MATERIAL FOR THIS EXERCISE:
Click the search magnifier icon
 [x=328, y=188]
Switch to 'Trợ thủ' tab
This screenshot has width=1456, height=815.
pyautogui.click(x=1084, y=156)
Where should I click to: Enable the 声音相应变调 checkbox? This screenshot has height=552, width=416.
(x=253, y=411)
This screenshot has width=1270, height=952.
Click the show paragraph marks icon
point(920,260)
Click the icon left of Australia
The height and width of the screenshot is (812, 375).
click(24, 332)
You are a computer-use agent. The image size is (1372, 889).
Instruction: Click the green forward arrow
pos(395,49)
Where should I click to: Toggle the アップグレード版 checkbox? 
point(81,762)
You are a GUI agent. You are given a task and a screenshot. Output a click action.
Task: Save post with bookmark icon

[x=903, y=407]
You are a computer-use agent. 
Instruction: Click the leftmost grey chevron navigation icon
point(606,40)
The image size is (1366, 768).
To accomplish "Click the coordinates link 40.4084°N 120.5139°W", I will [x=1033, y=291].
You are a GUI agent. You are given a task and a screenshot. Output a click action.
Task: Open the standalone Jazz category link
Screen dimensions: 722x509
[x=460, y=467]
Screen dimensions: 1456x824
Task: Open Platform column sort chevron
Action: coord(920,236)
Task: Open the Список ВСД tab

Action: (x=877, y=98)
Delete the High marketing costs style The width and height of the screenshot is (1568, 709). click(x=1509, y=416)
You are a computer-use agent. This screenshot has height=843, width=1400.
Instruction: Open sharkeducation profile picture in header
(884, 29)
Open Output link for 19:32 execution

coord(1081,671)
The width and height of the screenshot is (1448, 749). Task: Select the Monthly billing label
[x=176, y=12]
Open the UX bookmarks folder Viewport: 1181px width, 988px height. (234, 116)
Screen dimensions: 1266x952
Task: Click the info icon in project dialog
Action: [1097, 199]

EXERCISE GOAL: Reproduce every one of the records above word for word, keeping each line as it appears.

ANSWER TO THIS TASK:
Click the search magnifier icon
 [x=328, y=188]
Switch to 'Trợ thủ' tab
This screenshot has width=1456, height=815.
pyautogui.click(x=1084, y=156)
Where should I click to: Enable the 声音相应变调 checkbox? This screenshot has height=552, width=416.
(x=253, y=411)
This screenshot has width=1270, height=952.
Click the show paragraph marks icon
point(920,260)
Click the icon left of Australia
The height and width of the screenshot is (812, 375).
click(24, 332)
You are a computer-use agent. The image size is (1372, 889).
Instruction: Click the green forward arrow
pos(395,49)
Where should I click to: Toggle the アップグレード版 checkbox? 
point(81,762)
You are a GUI agent. You are given a task and a screenshot. Output a click action.
Task: Save post with bookmark icon

[x=903, y=407]
You are a computer-use agent. 
Instruction: Click the leftmost grey chevron navigation icon
point(606,40)
The image size is (1366, 768).
To accomplish "Click the coordinates link 40.4084°N 120.5139°W", I will [x=1033, y=291].
You are a GUI agent. You are given a task and a screenshot. Output a click action.
Task: Open the standalone Jazz category link
Screen dimensions: 722x509
[x=460, y=467]
Screen dimensions: 1456x824
Task: Open Platform column sort chevron
Action: coord(920,236)
Task: Open the Список ВСД tab

Action: (x=877, y=98)
Delete the High marketing costs style The width and height of the screenshot is (1568, 709). click(x=1509, y=416)
You are a computer-use agent. This screenshot has height=843, width=1400.
Instruction: Open sharkeducation profile picture in header
(884, 29)
Open Output link for 19:32 execution

coord(1081,671)
The width and height of the screenshot is (1448, 749). Task: Select the Monthly billing label
[x=176, y=12]
Open the UX bookmarks folder Viewport: 1181px width, 988px height. (234, 116)
Screen dimensions: 1266x952
Task: Click the info icon in project dialog
Action: [1097, 199]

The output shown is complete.